» **Exercise directions**: Can you copy out every one of the entries below word for word, leaving the pictures out?

» **Recorded data**:
++++++++++++++++++++
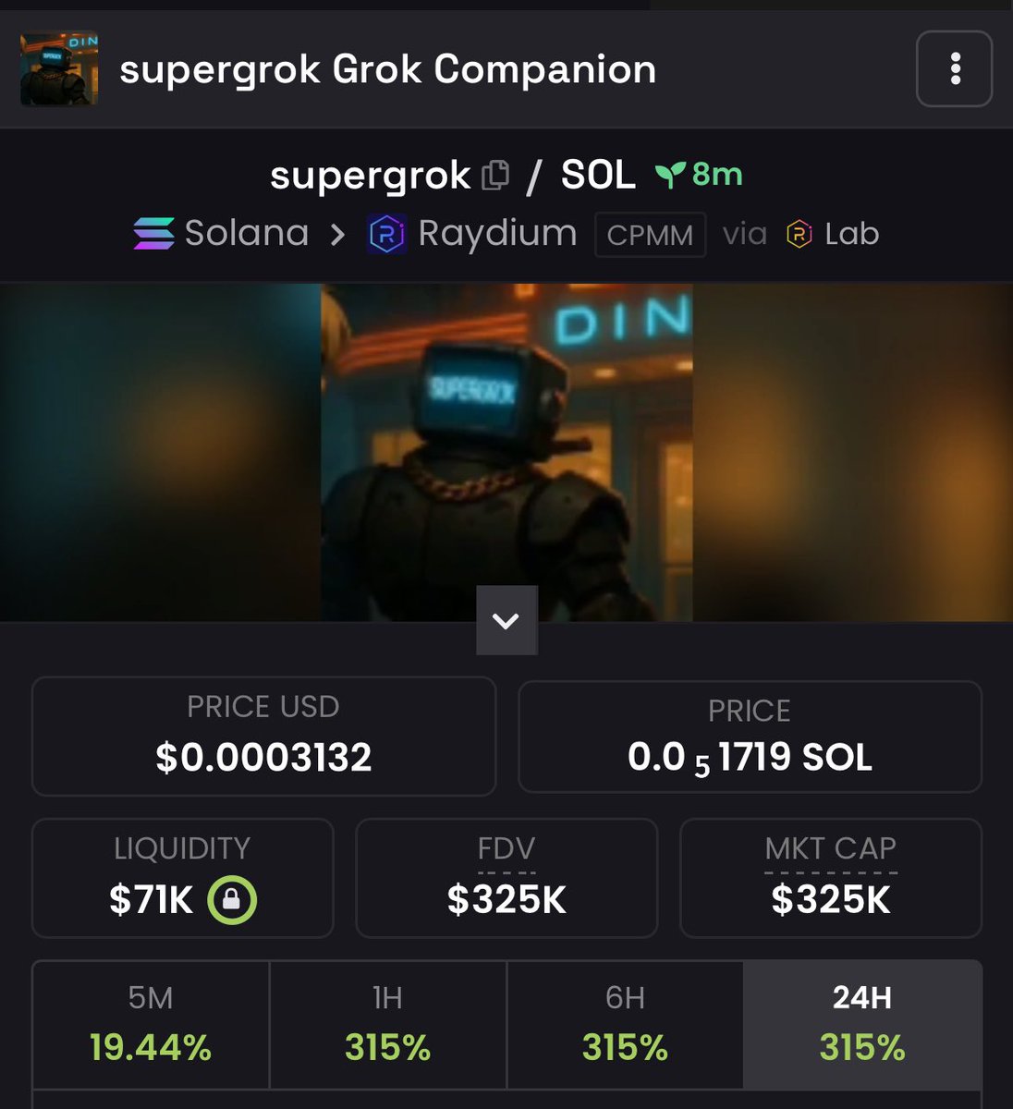Collapse the banner with chevron-down button
The height and width of the screenshot is (1109, 1013).
(507, 620)
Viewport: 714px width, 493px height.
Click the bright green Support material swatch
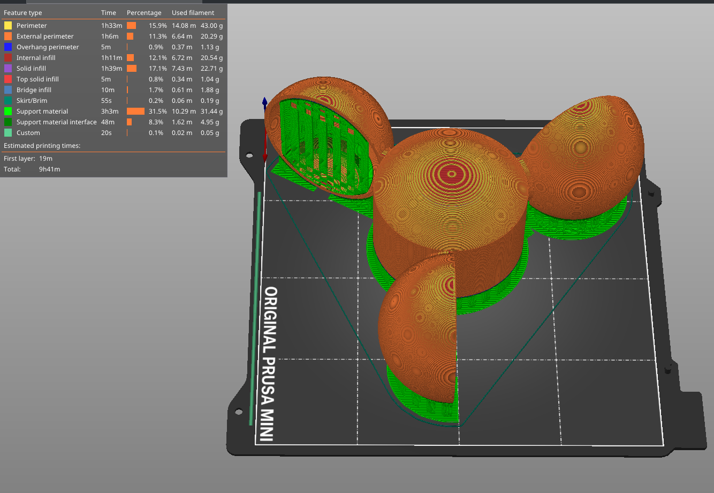tap(8, 111)
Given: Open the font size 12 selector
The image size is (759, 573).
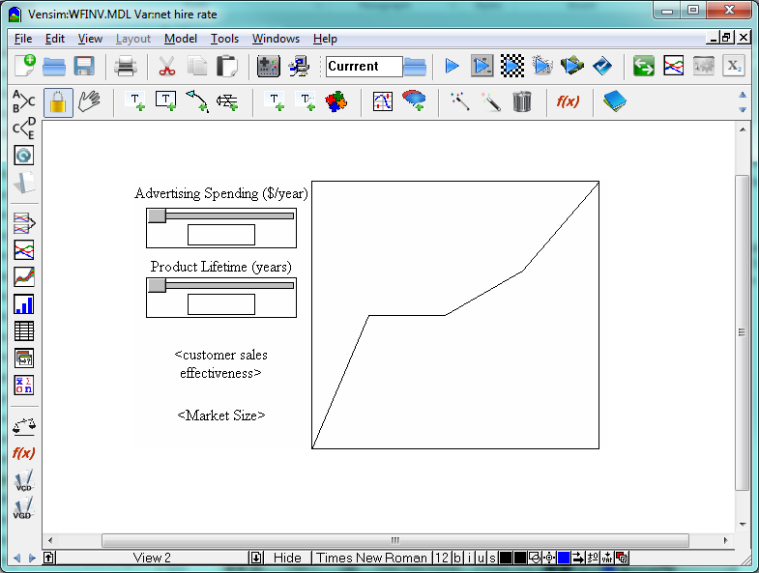Looking at the screenshot, I should click(441, 558).
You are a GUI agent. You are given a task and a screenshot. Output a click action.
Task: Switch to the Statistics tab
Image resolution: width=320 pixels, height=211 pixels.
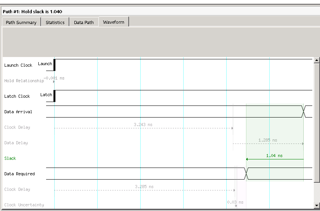click(x=55, y=22)
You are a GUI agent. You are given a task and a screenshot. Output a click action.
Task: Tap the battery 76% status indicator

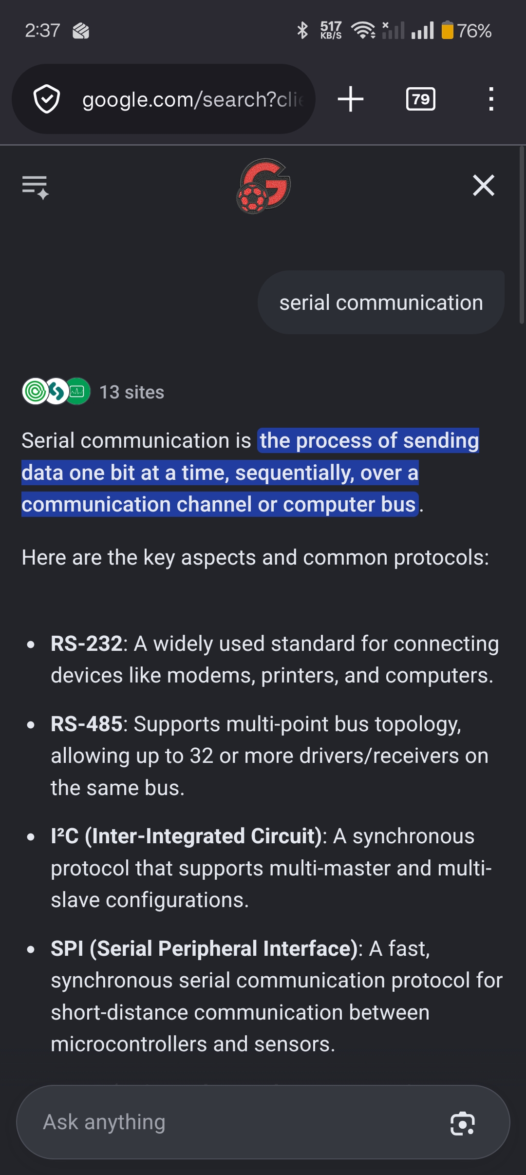point(467,31)
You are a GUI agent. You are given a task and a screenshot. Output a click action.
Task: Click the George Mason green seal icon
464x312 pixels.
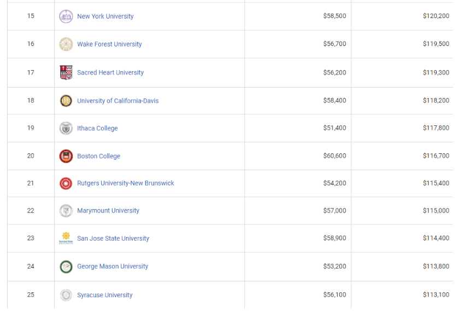click(x=66, y=267)
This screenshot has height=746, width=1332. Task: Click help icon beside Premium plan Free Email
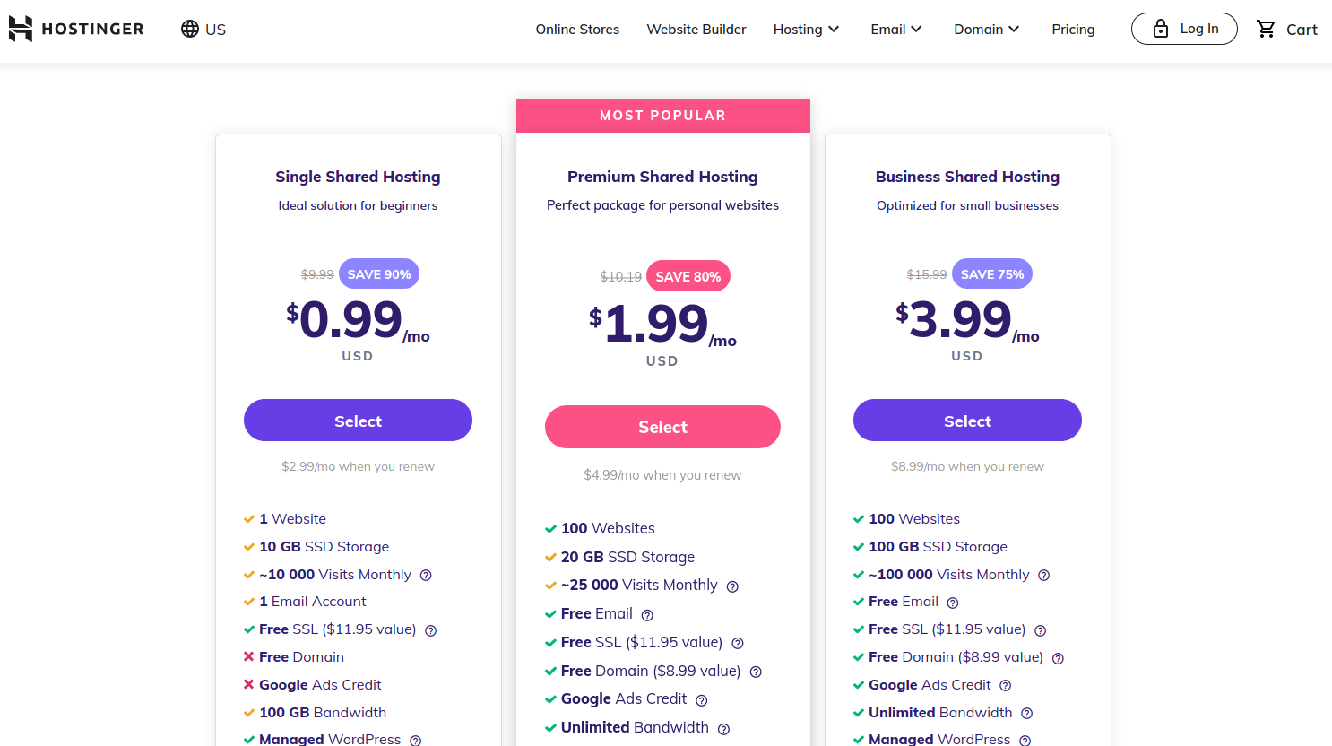pyautogui.click(x=647, y=615)
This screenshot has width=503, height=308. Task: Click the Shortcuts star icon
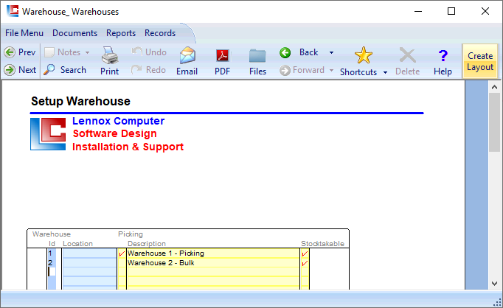(x=364, y=55)
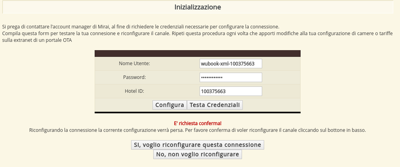400x167 pixels.
Task: Click the Nome Utente label
Action: (134, 64)
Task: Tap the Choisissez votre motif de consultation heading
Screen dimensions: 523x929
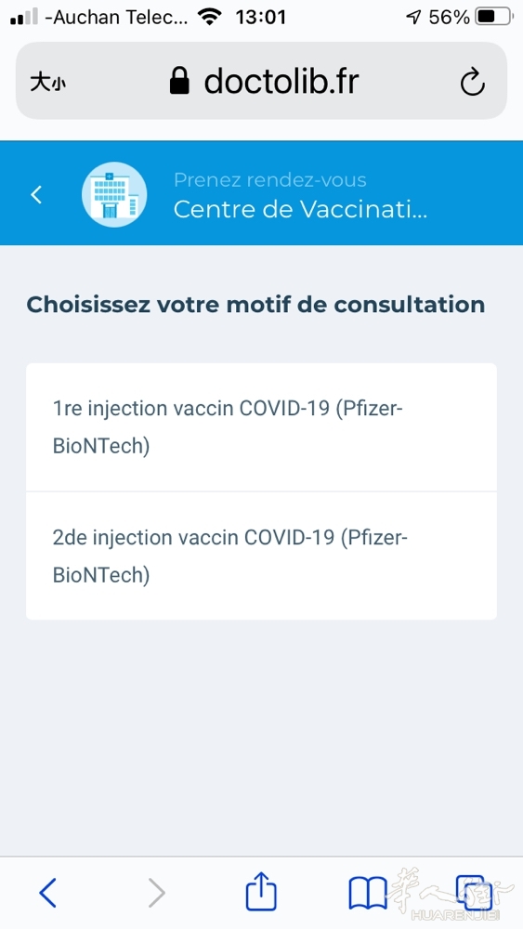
++++++++++++++++++++
» **Expected answer**:
Collapse the banner with chevron-down button
The height and width of the screenshot is (1109, 1013).
(507, 620)
Viewport: 714px width, 493px height.
Click the bright green Support material swatch
tap(8, 111)
Given: Open the font size 12 selector
The image size is (759, 573).
Looking at the screenshot, I should click(441, 558).
You are a GUI agent. You are given a task and a screenshot. Output a click action.
Task: Switch to the Statistics tab
Image resolution: width=320 pixels, height=211 pixels.
click(x=55, y=22)
You are a GUI agent. You are given a task and a screenshot. Output a click action.
Task: Tap the battery 76% status indicator

point(467,31)
You are a GUI agent. You are given a task and a screenshot. Output a click action.
Task: Click the George Mason green seal icon
464x312 pixels.
click(x=66, y=267)
This screenshot has height=746, width=1332. Task: Click help icon beside Premium plan Free Email
pyautogui.click(x=647, y=615)
This screenshot has width=503, height=308. Task: Click the Shortcuts star icon
(x=364, y=55)
400x167 pixels.
Task: Click the Nome Utente label
Action: (134, 64)
Task: Tap the Choisissez votre motif de consultation heading
Screen dimensions: 523x929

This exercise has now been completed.